They are deprived of the loving adult interaction a family provides and as a consequence their development is harmed. Outside of families, they are exposed to significant risk of abuse and neglect and their prospects in adult life are poor.
These children are marginalised and all but invisible. But European Union funds could be a beacon of light for them, offering the hope of reform of child care and protection systems that will allow them to return to family life.
That light has already shone for children in institutional care in EU Member States, as EU regulations now state that European Structural and Investment Funds (ESIF) for Member States must be spent on community-based family support services, not on building or renovating institutions.
It can shine much brighter, around the world, because if we accept that institutions are harmful and not good enough for Europe’s children, surely they are not suitable for children anywhere else in the world.
The EU is the world’s largest donor of development aid. There is a major opportunity, right now, for the EU and its agencies and institutions to use their power and their generous aid to transform the lives of some of the world’s most vulnerable children.
All the elements – the human rights framework and the governance and mechanisms of power – are in place. The 1990 United Nations Convention on the Rights of the Child (CRC) enshrines the principle that children have the right, as far as possible, to know and be cared for by their birth families and not to be separated from their parents (Articles 7 and 9).

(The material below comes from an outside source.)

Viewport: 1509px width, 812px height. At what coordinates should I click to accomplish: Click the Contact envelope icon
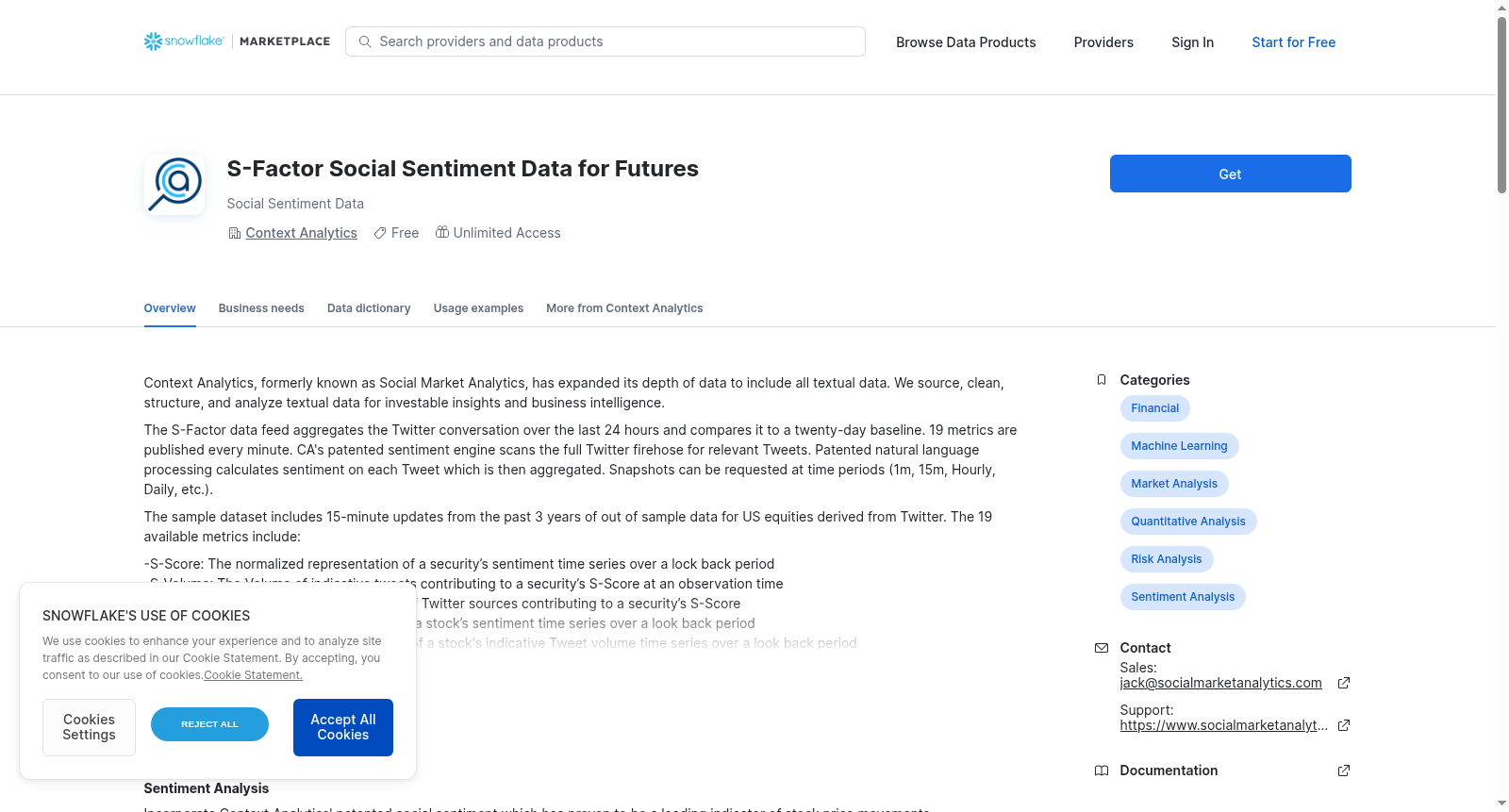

The Convention on the Rights of Persons with Disabilities (CRPD) emphasizes the rights of children with disabilities to be raised in their families and included in their schools and communities alongside their peers. (The CRC, the CDRP and the European Convention on Human Rights (ECHR) also reflect the vital principle of ‘nothing about us without us’ - recognising the right of all children, including those with physical and intellectual disabilities, to participate in decisions that affect their lives. The EU has supported projects by Lumos and others to give young ‘self-advocates’, including those from institutions, the skills and opportunities to express their views.)
The introduction in 2013 of the ex-ante conditionality on social inclusion (9: 9.1.) in ESIF Regulation 1303/201 - with an investment priority on the "transition from institutional to community-based care” – established the fundamental principle in EU regulations of ending institutionalisation.
Just as European Commission officials have applied that new funding principle within Member States, the European Commission DG Development and Cooperation (DEVCO) has the power and mechanisms to apply it worldwide, wherever its funds are spent. Let us remind ourselves of the global reach of EU funds. The EU helps pre-accession, neighbouring and developing states.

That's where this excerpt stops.